— Problem —
Lay out the lines of the items below as a JSON list of strings, one string per line, with blank lines omitted and the pictures left out.

# start of Information provided

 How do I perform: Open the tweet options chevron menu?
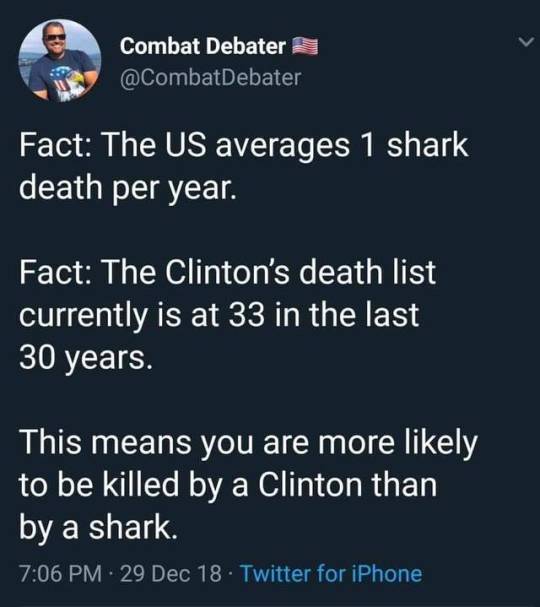tap(526, 42)
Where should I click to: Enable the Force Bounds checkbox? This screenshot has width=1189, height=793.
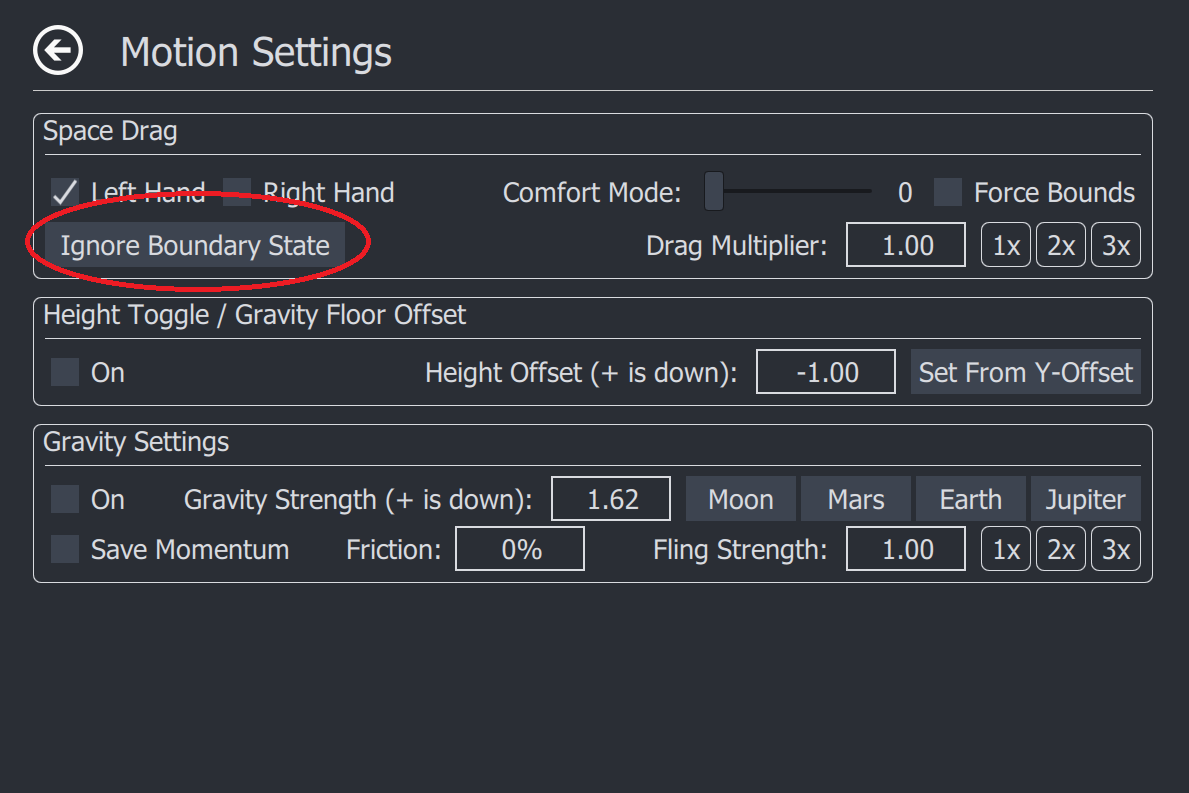pyautogui.click(x=948, y=193)
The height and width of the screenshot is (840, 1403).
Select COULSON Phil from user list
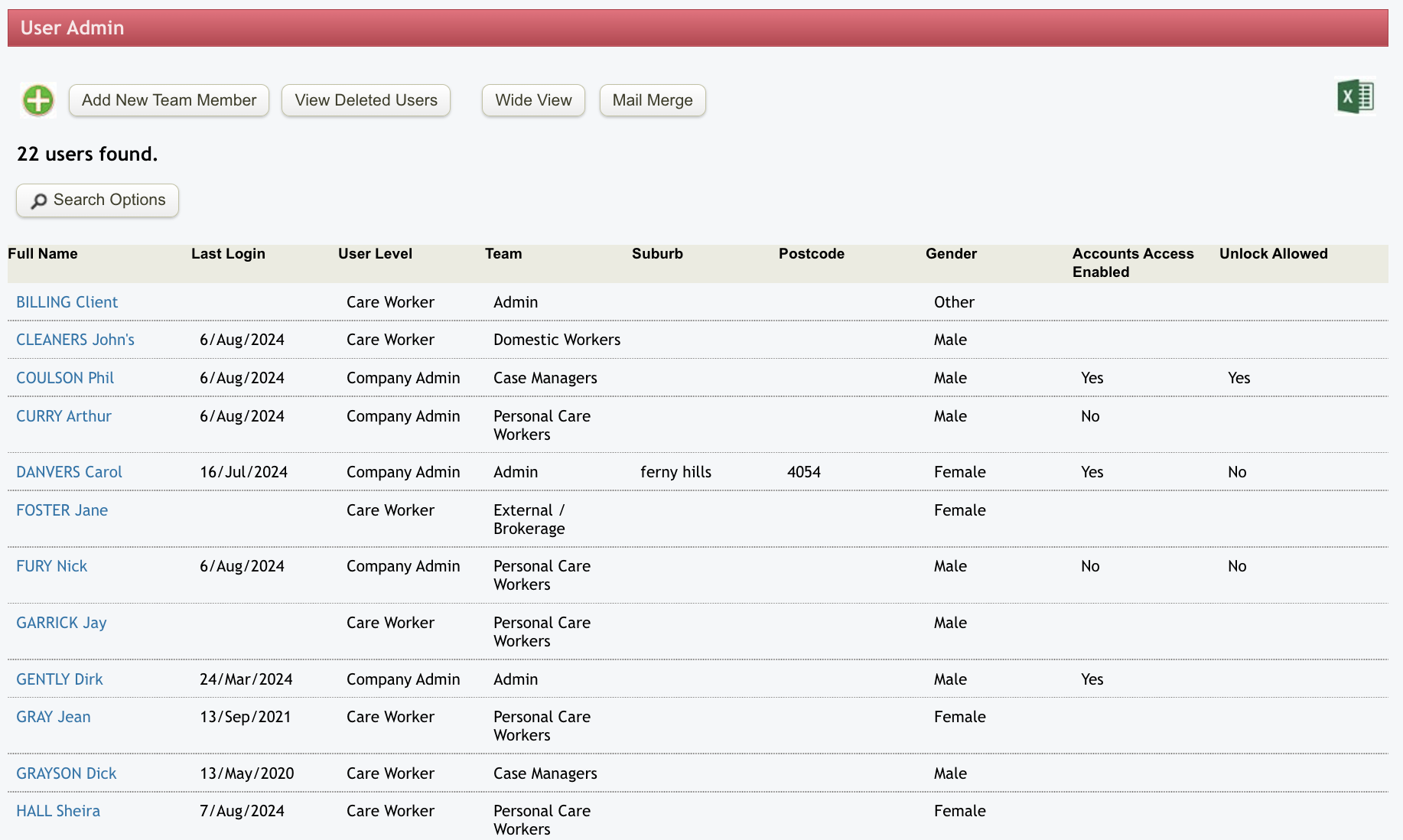pyautogui.click(x=65, y=378)
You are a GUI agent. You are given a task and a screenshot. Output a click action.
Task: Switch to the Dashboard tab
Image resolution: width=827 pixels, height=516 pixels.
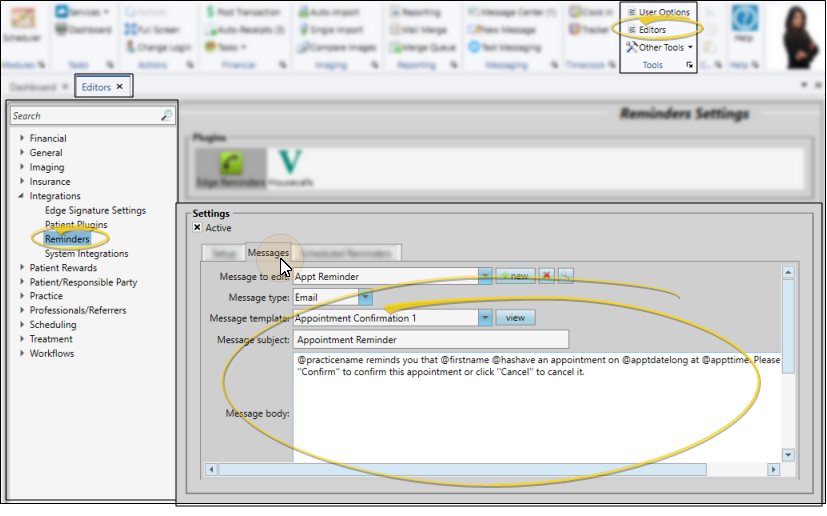click(x=33, y=87)
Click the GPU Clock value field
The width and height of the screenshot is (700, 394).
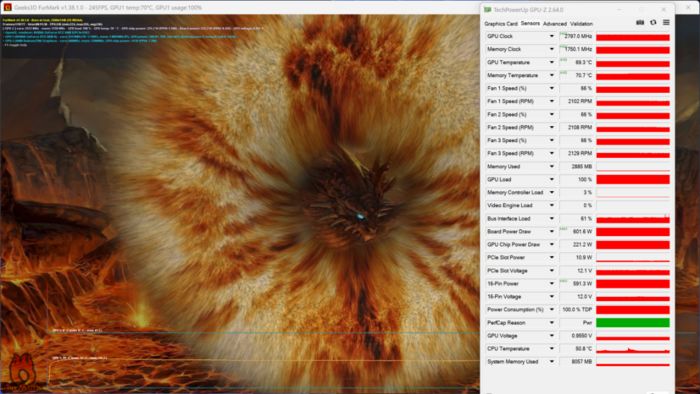576,36
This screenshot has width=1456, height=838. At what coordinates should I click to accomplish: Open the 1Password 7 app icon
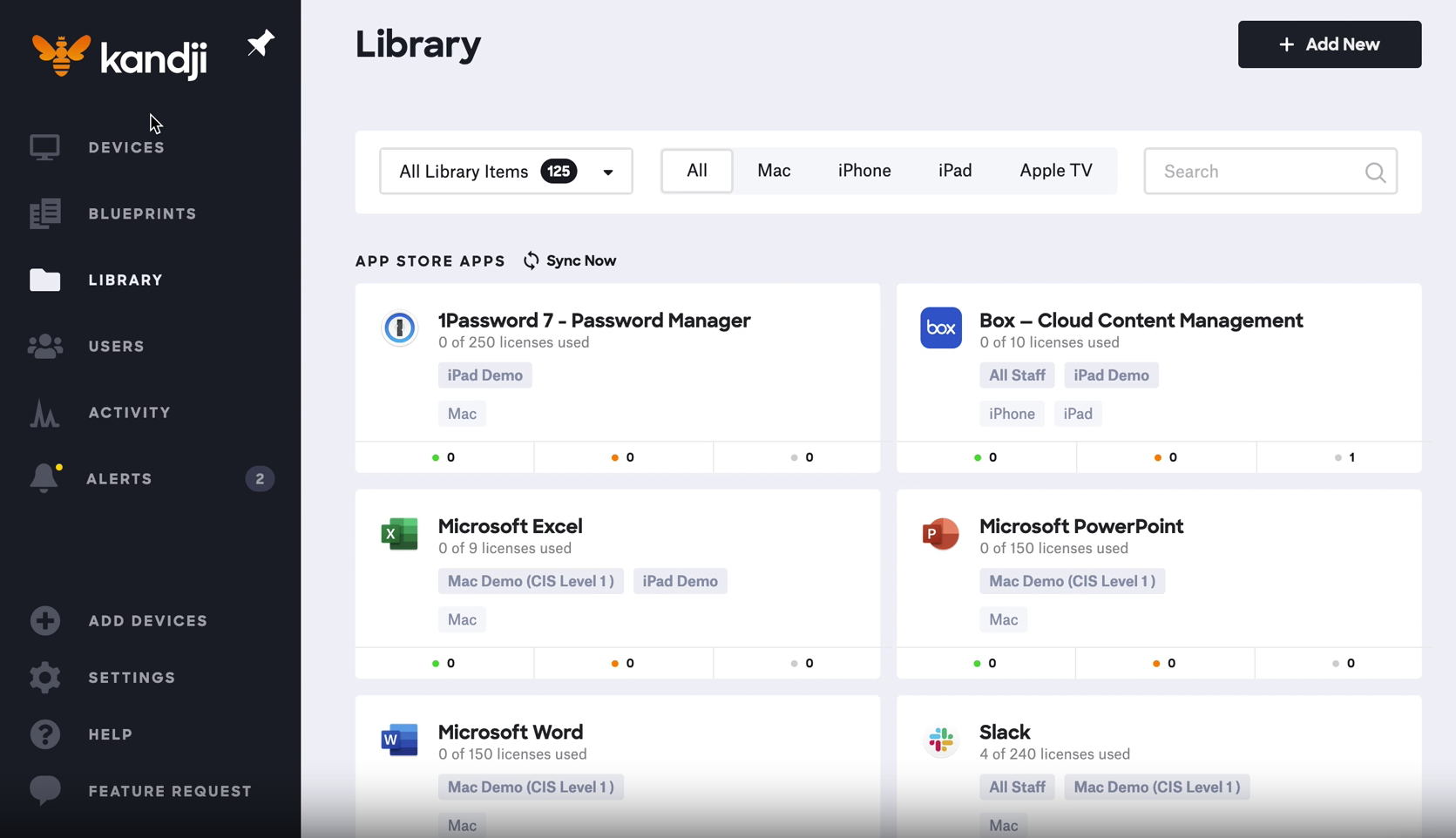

# end of Information provided

— Complete output —
[
  " How do I perform: Open the tweet options chevron menu?",
  "tap(526, 42)",
  "Where should I click to: Enable the Force Bounds checkbox? This screenshot has width=1189, height=793.",
  "pyautogui.click(x=948, y=193)",
  "The height and width of the screenshot is (840, 1403).",
  "Select COULSON Phil from user list",
  "pyautogui.click(x=65, y=378)",
  "You are a GUI agent. You are given a task and a screenshot. Output a click action.",
  "Task: Switch to the Dashboard tab",
  "Image resolution: width=827 pixels, height=516 pixels.",
  "click(x=33, y=87)",
  "Click the GPU Clock value field",
  "The width and height of the screenshot is (700, 394).",
  "576,36",
  "This screenshot has width=1456, height=838. At what coordinates should I click to accomplish: Open the 1Password 7 app icon"
]